# WORK TO COMPLETE
Copy every line below precisely, leaving nothing out.

Collected data:
--

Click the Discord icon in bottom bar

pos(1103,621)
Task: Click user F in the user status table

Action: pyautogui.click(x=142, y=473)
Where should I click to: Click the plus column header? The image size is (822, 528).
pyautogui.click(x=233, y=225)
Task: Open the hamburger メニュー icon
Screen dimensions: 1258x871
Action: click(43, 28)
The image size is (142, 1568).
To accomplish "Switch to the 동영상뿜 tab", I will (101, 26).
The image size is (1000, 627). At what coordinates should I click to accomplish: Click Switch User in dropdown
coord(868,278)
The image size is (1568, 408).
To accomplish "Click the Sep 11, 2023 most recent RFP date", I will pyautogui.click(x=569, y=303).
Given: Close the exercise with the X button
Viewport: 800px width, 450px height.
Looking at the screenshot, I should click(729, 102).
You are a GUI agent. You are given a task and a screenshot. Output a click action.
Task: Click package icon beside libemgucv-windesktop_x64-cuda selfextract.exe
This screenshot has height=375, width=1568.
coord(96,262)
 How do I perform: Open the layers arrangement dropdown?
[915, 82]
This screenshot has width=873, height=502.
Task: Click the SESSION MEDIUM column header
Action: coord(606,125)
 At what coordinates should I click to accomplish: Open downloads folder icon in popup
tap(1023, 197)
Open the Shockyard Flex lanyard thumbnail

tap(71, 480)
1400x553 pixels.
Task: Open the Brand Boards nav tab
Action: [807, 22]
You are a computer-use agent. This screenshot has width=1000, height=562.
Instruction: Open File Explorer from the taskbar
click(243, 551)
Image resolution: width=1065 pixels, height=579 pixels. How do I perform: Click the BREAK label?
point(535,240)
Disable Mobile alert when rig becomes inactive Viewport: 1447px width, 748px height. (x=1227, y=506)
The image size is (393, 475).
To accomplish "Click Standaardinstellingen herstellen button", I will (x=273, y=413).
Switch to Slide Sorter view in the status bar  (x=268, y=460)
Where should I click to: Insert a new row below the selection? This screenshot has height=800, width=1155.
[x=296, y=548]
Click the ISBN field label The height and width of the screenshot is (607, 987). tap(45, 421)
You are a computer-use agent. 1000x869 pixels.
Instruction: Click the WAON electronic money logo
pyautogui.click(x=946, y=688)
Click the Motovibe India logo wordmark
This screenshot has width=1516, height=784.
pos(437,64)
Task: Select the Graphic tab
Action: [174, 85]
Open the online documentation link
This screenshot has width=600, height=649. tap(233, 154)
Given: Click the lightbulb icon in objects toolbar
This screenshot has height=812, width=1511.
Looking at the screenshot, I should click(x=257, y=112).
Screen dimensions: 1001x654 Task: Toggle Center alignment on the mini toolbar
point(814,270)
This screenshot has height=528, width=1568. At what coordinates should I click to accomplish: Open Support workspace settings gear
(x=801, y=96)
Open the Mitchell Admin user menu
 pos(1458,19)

--

# RESPONSE TO THE EXERCISE
Click the Discord icon in bottom bar

pos(1103,621)
Task: Click user F in the user status table

Action: pyautogui.click(x=142, y=473)
Where should I click to: Click the plus column header? The image size is (822, 528).
pyautogui.click(x=233, y=225)
Task: Open the hamburger メニュー icon
Screen dimensions: 1258x871
Action: click(43, 28)
The image size is (142, 1568).
To accomplish "Switch to the 동영상뿜 tab", I will (101, 26).
The image size is (1000, 627). At what coordinates should I click to accomplish: Click Switch User in dropdown
coord(868,278)
The image size is (1568, 408).
To accomplish "Click the Sep 11, 2023 most recent RFP date", I will pyautogui.click(x=569, y=303).
Given: Close the exercise with the X button
Viewport: 800px width, 450px height.
Looking at the screenshot, I should click(729, 102).
You are a GUI agent. You are given a task and a screenshot. Output a click action.
Task: Click package icon beside libemgucv-windesktop_x64-cuda selfextract.exe
This screenshot has height=375, width=1568.
coord(96,262)
 How do I perform: Open the layers arrangement dropdown?
[915, 82]
This screenshot has width=873, height=502.
Task: Click the SESSION MEDIUM column header
Action: coord(606,125)
 At what coordinates should I click to accomplish: Open downloads folder icon in popup
tap(1023, 197)
Open the Shockyard Flex lanyard thumbnail

tap(71, 480)
1400x553 pixels.
Task: Open the Brand Boards nav tab
Action: [807, 22]
You are a computer-use agent. This screenshot has width=1000, height=562.
Instruction: Open File Explorer from the taskbar
click(243, 551)
Image resolution: width=1065 pixels, height=579 pixels. How do I perform: Click the BREAK label?
point(535,240)
Disable Mobile alert when rig becomes inactive Viewport: 1447px width, 748px height. (x=1227, y=506)
The image size is (393, 475).
To accomplish "Click Standaardinstellingen herstellen button", I will (x=273, y=413).
Switch to Slide Sorter view in the status bar  (x=268, y=460)
Where should I click to: Insert a new row below the selection? This screenshot has height=800, width=1155.
[x=296, y=548]
Click the ISBN field label The height and width of the screenshot is (607, 987). tap(45, 421)
You are a computer-use agent. 1000x869 pixels.
Instruction: Click the WAON electronic money logo
pyautogui.click(x=946, y=688)
Click the Motovibe India logo wordmark
This screenshot has width=1516, height=784.
pos(437,64)
Task: Select the Graphic tab
Action: [174, 85]
Open the online documentation link
This screenshot has width=600, height=649. tap(233, 154)
Given: Click the lightbulb icon in objects toolbar
This screenshot has height=812, width=1511.
Looking at the screenshot, I should click(x=257, y=112).
Screen dimensions: 1001x654 Task: Toggle Center alignment on the mini toolbar
point(814,270)
This screenshot has height=528, width=1568. At what coordinates should I click to accomplish: Open Support workspace settings gear
(x=801, y=96)
Open the Mitchell Admin user menu
 pos(1458,19)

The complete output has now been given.